## ПО ИМЕЮЩИМСЯ СВЕДЕНИЯМ
1. Какое единственное лицо из всего романа, согласно отрывку о критике образа Базарова, понравилось г. Антоновичу?
2. Продолжите отрывок о критике образа Базарова, начав сразу после его последнего предложения.

## ВЫДЕРЖКА ИЗ ДОКУМЕНТА
########

Особенно кончина героя очаровывает г. Писарева. Он пишет о ней с гордым блеском во взоре, он кичится этой смертию за себя и за все новое поколение, он видит в этой смерти истинную апофеозу героя нашего времени, он не находит слов для изъявления благодарности автору за эту сцену смерти. Какая противоположность с воззрением г. Антоновича! Кто же прав?
Г. Антонович с негодованием говорит об отношениях Базарова к родителям. Нежная душа этого критика с особенною любовию останавливается на старушке, матери Базарова. Изо всего романа ему понравилось только одно это лицо. Новое доказательство добродетельных свойств этого прогрессиста: старушка эта и суеверна, и эмбриологии не знает, и операции литотомии12 не видела, ничего в ней нет прогрессивного, все в ней застой и самый отъявленный консерватизм, и, однако ж, г. Антонович полюбил ее, отличил от всех и говорит о ней с чувством. Но тем пуще негодует он на Базарова, который обходится с ней непочтительно и сурово. Г. Писарев, напротив, удивляется снисходительности и долготерпению Базарова в отношении к старичкам родителям. Он бесконечно выше их. Что ему с ними делать, о чем с ними говорить? Не садиться же ему на пол для того, чтобы с ними сравняться? — так выразительно оправдывает героя юный поклонник его.

########

## ФРАГМЕНТ ДАННЫХ
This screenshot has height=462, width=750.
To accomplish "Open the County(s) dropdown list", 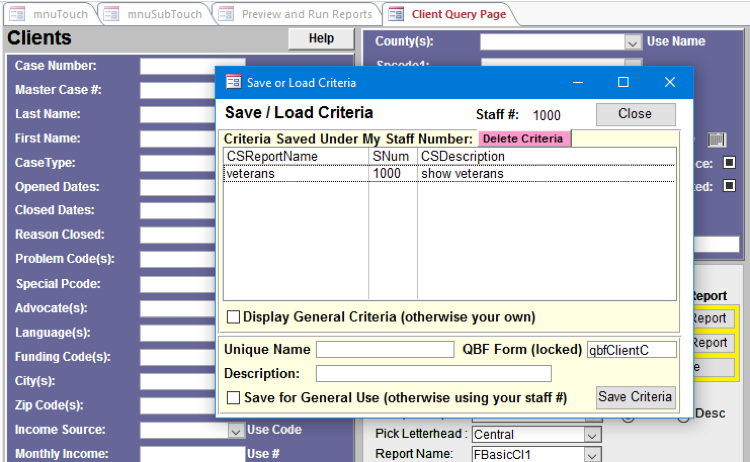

########

## НАБОР ОТВЕТОВ
1. Старушка, мать Базарова.

2.
Этот юный поклонник, как замечено выше, рукоплещет мнениям героя, в котором видит яркое и сильное выражение начал нигилизма. Он с удовольствием и признательностью принимает титул нигилиста. Он приветствует героя именно в этом качестве. Только раз он не совсем согласился с мнением Базарова, только однажды показалось ему, что герой немножко ‘заврался’. Г. Писарев — любитель приятных ощущений, а потому и любитель красот природы и искусства. Его шокировала холодность Базарова к искусству, его немножко встревожило суровое слово героя о том, что природа не храм какой-нибудь, а мастерская, в которой надобно работать. Г. Писарев отваживается на легкий диспут с героем и заявляет необходимость приятных ощущений для человека. Он осмеливается поставить герою на вид его непоследовательность в этом пункте и против его авторитета вдруг выводит тройственную силу Карла Фохта, Молешота и Бюхнера. Г. Писарев напоминает Базарову, что этот великий триумвират разрешил употребление чарки водки чернорабочему и наркотические наслаждения людям достаточных классов: значит, разрешено и искусство. В этом единственное разногласие между героем и его поклонником, во всем прочем г. Писарев остается ему верен.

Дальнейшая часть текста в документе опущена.